--- WHAT THE TASK REQUIRES ---
Below are some lines of data. Return all of them as they are.

---+---

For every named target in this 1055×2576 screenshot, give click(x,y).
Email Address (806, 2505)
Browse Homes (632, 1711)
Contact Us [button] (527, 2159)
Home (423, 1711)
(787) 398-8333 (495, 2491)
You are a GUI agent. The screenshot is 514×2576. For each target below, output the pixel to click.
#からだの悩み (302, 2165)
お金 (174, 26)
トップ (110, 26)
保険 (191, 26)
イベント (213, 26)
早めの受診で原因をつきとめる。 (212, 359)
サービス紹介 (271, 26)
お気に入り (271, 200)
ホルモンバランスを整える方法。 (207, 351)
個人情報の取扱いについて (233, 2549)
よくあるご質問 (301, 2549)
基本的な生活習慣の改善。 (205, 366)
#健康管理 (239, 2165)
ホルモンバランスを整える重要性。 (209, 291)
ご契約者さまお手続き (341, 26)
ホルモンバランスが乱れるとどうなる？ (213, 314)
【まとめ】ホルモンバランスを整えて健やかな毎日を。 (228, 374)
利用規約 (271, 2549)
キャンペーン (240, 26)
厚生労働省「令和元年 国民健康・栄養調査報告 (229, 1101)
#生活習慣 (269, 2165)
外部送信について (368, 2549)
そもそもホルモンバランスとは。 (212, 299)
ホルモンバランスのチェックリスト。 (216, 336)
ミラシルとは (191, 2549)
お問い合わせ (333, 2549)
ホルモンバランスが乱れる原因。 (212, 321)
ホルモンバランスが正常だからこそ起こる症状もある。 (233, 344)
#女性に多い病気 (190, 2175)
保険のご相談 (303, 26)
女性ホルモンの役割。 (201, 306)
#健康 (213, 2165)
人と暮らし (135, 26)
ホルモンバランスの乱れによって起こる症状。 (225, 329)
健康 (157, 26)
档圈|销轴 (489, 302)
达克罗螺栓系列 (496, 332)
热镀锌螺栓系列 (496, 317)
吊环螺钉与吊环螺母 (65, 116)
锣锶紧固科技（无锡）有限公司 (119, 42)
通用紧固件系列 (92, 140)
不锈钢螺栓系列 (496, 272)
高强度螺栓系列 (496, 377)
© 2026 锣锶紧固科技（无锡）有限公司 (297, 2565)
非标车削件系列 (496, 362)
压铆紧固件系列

---+---

--- YOUR RESPONSE ---
For every named target in this 1055×2576 screenshot, give click(x,y).
Email Address (806, 2505)
Browse Homes (632, 1711)
Contact Us [button] (527, 2159)
Home (423, 1711)
(787) 398-8333 (495, 2491)
You are a GUI agent. The screenshot is 514×2576. For each target below, output the pixel to click.
#からだの悩み (302, 2165)
お金 (174, 26)
トップ (110, 26)
保険 (191, 26)
イベント (213, 26)
早めの受診で原因をつきとめる。 (212, 359)
サービス紹介 (271, 26)
お気に入り (271, 200)
ホルモンバランスを整える方法。 (207, 351)
個人情報の取扱いについて (233, 2549)
よくあるご質問 (301, 2549)
基本的な生活習慣の改善。 (205, 366)
#健康管理 (239, 2165)
ホルモンバランスを整える重要性。 (209, 291)
ご契約者さまお手続き (341, 26)
ホルモンバランスが乱れるとどうなる？ (213, 314)
【まとめ】ホルモンバランスを整えて健やかな毎日を。 (228, 374)
利用規約 (271, 2549)
キャンペーン (240, 26)
厚生労働省「令和元年 国民健康・栄養調査報告 (229, 1101)
#生活習慣 (269, 2165)
外部送信について (368, 2549)
そもそもホルモンバランスとは。 (212, 299)
ホルモンバランスのチェックリスト。 (216, 336)
ミラシルとは (191, 2549)
お問い合わせ (333, 2549)
ホルモンバランスが乱れる原因。 (212, 321)
ホルモンバランスが正常だからこそ起こる症状もある。 (233, 344)
#女性に多い病気 (190, 2175)
保険のご相談 (303, 26)
女性ホルモンの役割。 (201, 306)
#健康 (213, 2165)
人と暮らし (135, 26)
ホルモンバランスの乱れによって起こる症状。 (225, 329)
健康 (157, 26)
档圈|销轴 (489, 302)
达克罗螺栓系列 (496, 332)
热镀锌螺栓系列 (496, 317)
吊环螺钉与吊环螺母 (65, 116)
锣锶紧固科技（无锡）有限公司 (119, 42)
通用紧固件系列 (92, 140)
不锈钢螺栓系列 (496, 272)
高强度螺栓系列 (496, 377)
© 2026 锣锶紧固科技（无锡）有限公司 (297, 2565)
非标车削件系列 (496, 362)
压铆紧固件系列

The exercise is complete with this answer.